**Quoted passage**
All right, so we talked in esoteric terms about guessing so far, but I think what everyone really wants to know is how do I pass a multiple choice test? All right. Because that's another kind of guessing. It's, you know, guessing runs the gamut from emotional to stuff like this.

[00:35:40]

There have been different theories over the years, like, well, first of all, back in the day and I guess until semi recently for like the SAT and ACT and other standardized tests, you would be penalized for an incorrect guess.

[00:35:53]

I don't remember that, do you? Yeah, if you get something wrong, it's like a quarter point deduction, I think was the deal. Sounds familiar. I think I may have blocked it out, but they don't do that anymore.

[00:36:06]

So now they say, guess, guess, guess if you don't know the answer. And you know, that has run the gamut from always see, because it's in the middle to this one person. I don't necessarily agree with this one, but they say just choose the same letter every time, like always Gatsby. And you're going to be right one out of every five times if it's ABCDE easy. Right.

[00:36:28]

Which makes sense though. I mean, because if you jump around, you lessen your chances every time, whereas if you use the same one you have the same chances of getting it right every time.

[00:36:37]

Yeah, but this guy wrote a he actually did a little studying Paula Poundstone.

[00:36:47]

That wasn't his name, was it? It was William Poundstone, her her brother. Yeah, and he did actual research on he studied tests and did a statistical analysis of 100 different tests ranging from middle school, high school, college, professional exams, driver's test firefighters, radio operators. He studied all kinds of tests. All right. And he has for what he calls for ways to outsmart multiple choice tests.

[00:37:17]

And a couple of these make a lot of sense to me. Yeah, the first one, he said, is to ignore conventional wisdom because you kind of always have heard teachers say, like. Avoid answers that say never, always or none, so like all of the above or none of the above, don't choose those. And he found the opposite to be true.

[00:37:35]

Yeah, he found that none of the above are all of the above are correct, 52 percent of the time. Yeah, so that's offered up as an option and you have first of all, we should couch this with always try and, you know, deduce the answer with intelligence.

[00:37:53]

Well, yeah, Poundstone says there's nothing none of this is meant to replace knowledge of your subject. You get knowledge of your subject by studying ahead of time. But he's saying if you're facing a question on a multiple choice test and you have no idea what the answer is, there's some techniques you can choose to to to increase the likelihood that your guess will be right. Right.

[00:38:15]

So all of the above or none of the above, if you really have no idea about that, I would I would say pick that one.

[00:38:22]

It's weird, though, because later on he says he says so first he says ignore conventional wisdom. But then later on, the one piece of conventional wisdom I've always heard, he says, is actually true, that is that you want to choose the longest answer on any multiple choice test, right? Yeah, because if if you are saying something is true, most of the time you have to add qualifying language. Right. To make it absolutely true because you don't want somebody making me like, well, that's actually not quite true.

[00:38:53]

So when you start adding qualifying language into an answer, it gets longer than the other ones. And the test rate is probably not going to go to the trouble of making the wrong answers similarly long. Right. So the longest answer is very frequently that the correct answer?

**Data**
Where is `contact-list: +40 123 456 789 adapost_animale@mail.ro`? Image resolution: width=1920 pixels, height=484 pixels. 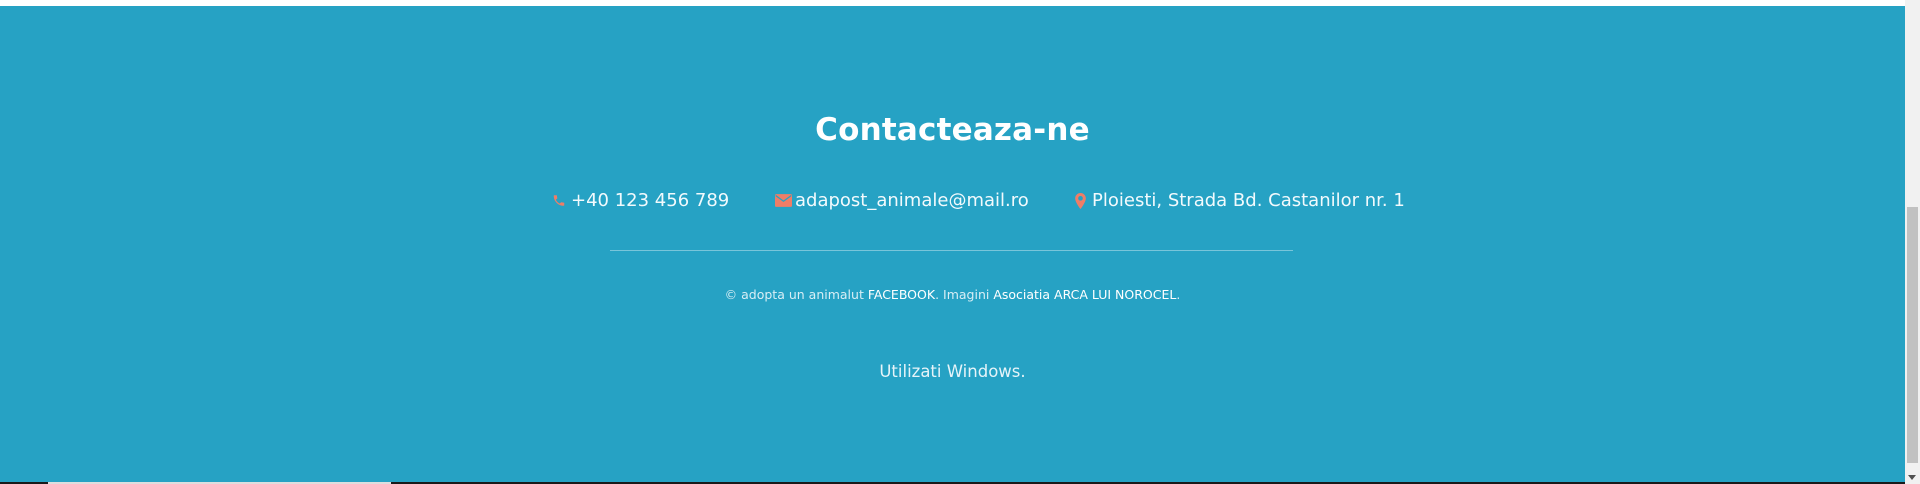
contact-list: +40 123 456 789 adapost_animale@mail.ro is located at coordinates (952, 204).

**Exercise instructions**
A. Copy the passage of the transcript about multiple-choice tests between "So now they" and "studying Paula Poundstone.", inclusive.
B. According to the transcript about multiple-choice tests, which kinds of tests did William Poundstone include in his statistical analysis? List them all.
C. In the transcript about multiple-choice tests, how often did Poundstone find that "none of the above" or "all of the above" was the correct answer?

**Response list**
A.
So now they say, guess, guess, guess if you don't know the answer. And you know, that has run the gamut from always see, because it's in the middle to this one person. I don't necessarily agree with this one, but they say just choose the same letter every time, like always Gatsby. And you're going to be right one out of every five times if it's ABCDE easy. Right.

[00:36:28]

Which makes sense though. I mean, because if you jump around, you lessen your chances every time, whereas if you use the same one you have the same chances of getting it right every time.

[00:36:37]

Yeah, but this guy wrote a he actually did a little studying Paula Poundstone.

B.
- Middle school tests
- High school tests
- College tests
- Professional exams
- Driver's tests
- Firefighter tests
- Radio operator tests

C. 52 percent of the time.